General relativity suggests that objects with mass cause the curvature of spacetime, the four-dimensional union of space and time, and gravity arises from this curvature. The greater the mass of an object, the greater the curvature of space and, therefore, the greater the gravitational influence of the object. This is what causes moons to orbit planets, planets to orbit stars, and stars to orbit supermassive black holes.

This curvature of space-time has another interesting effect. When light passes by an object with a strong bending influence, which we will now call a “gravitational lens”, the path of the light is bent around the object of bending. The path of light depends on how close it is to the gravitational lens.

This means that light from the same object can follow paths that are curved to different degrees and have different lengths. So light can hit telescopes like Webb at different times. This is why a lensed background object can appear “smeared” like taffy, or appear in multiple places in the same image.

This is exactly what happens to the Hope supernova in this image as its light passes through G165's gravitational lens.

This illustration shows a phenomenon known as gravitational lensing, which is used by astronomers to study very distant and very faint galaxies.

“Gravitational lensing is very important for this experiment. The lens, made up of a cluster of galaxies located between the supernova and us, bends the light from the supernova, producing multiple images of it,” says Fry. “It’s like how a three-piece mirror gives three different images of the person sitting in front of it.”

The University of Arizona researcher explained that the effect was demonstrated right before the team's eyes in image G165 Webb, where the middle image of the supernova appeared upside down in relation to the other two.

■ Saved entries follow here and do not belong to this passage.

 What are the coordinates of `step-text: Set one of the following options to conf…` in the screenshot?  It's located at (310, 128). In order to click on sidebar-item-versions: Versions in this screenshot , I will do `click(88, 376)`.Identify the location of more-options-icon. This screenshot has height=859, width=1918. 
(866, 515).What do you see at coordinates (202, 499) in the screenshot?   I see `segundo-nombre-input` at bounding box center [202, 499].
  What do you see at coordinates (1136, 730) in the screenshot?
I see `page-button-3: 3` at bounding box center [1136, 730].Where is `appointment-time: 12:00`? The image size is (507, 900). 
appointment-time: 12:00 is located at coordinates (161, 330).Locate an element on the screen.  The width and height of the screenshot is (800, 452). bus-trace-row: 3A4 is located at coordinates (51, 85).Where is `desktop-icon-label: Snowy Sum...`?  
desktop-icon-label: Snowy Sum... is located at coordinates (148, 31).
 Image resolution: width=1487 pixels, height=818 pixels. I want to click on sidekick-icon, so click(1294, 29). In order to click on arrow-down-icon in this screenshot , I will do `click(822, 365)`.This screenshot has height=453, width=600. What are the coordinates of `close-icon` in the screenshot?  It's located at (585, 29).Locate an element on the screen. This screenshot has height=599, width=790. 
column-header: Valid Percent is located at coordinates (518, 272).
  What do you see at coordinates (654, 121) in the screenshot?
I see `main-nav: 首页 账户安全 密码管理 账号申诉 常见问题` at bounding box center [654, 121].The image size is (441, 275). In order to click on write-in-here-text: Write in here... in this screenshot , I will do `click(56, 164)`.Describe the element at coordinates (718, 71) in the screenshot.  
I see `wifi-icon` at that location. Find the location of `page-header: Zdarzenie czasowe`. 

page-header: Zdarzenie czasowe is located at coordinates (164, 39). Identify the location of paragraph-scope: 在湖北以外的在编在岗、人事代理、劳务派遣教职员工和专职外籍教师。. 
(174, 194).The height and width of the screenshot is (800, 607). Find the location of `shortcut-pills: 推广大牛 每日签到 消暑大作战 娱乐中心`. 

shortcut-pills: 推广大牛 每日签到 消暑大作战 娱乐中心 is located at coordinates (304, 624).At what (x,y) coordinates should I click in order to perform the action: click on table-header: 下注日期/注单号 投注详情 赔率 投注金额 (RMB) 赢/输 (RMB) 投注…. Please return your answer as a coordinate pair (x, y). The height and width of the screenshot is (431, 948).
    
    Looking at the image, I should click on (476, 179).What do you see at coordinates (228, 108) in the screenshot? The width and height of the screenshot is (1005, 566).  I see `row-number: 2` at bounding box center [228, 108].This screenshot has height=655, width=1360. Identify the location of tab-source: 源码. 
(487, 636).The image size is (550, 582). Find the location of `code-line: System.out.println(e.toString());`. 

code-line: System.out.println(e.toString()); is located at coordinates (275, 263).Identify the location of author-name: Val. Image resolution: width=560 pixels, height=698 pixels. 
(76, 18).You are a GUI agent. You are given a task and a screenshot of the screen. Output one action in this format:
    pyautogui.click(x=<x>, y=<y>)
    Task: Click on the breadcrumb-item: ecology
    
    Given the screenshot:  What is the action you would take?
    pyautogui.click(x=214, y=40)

“To get three images, the light traveled along three different paths. Because each path is a different length and light travels at the same speed, the supernova was imaged in this Webb image at three different times during its explosion,” Fry continues. In the tripartite mirror analogy, there was a time delay where the right mirror showed the person raising the comb, the left mirror showed the person combing the hair, and the middle mirror showed the person putting the comb down.”

“Three supernova images are special. Time delays, the distance to the supernova, and the properties of gravitational lensing provide the value of the Hubble constant.”

A closer look at the galactic taffy containing three instances of the Hope supernova.

The team tracked Supernova Hope using Webb as well as some ground-based instruments, including the 6.5-meter MMT Mount Hopkins Telescope and the Mount Graham Large Binocular Telescope, both located in Arizona.

This allowed the team to confirm that the Hope supernova is tied to a background galaxy located far behind the lensing cluster G165. Light from the cosmic explosion takes 10.3 billion years to reach Earth, meaning the white dwarf exploded just 3.5 billion years after the Big Bang.

Another team member took another time-lag measurement by analyzing the evolution of its light as it was scattered into component colors, or “spectrums,” by Webb, confirming the nature of Hope as a Type Ia supernova, Fry said. “Supernova Hope is one of the most distant Type Ia supernovae observed so far.”

Despite existing in the early Universe, the value of the Hubble constant obtained from observations of the Hope supernova appears to be consistent with measurements of other standard candles in the local Universe, thereby inconsistent with measurements of other objects in the early Universe.

“Our team’s results matter a lot,” concluded Fry. “The value of the Hubble constant matches other measurements in the local Universe and is somewhat inconsistent with values obtained when the Universe was young. Webb's third cycle observations will improve the uncertainty, allowing for a more accurate determination of the Hubble constant.”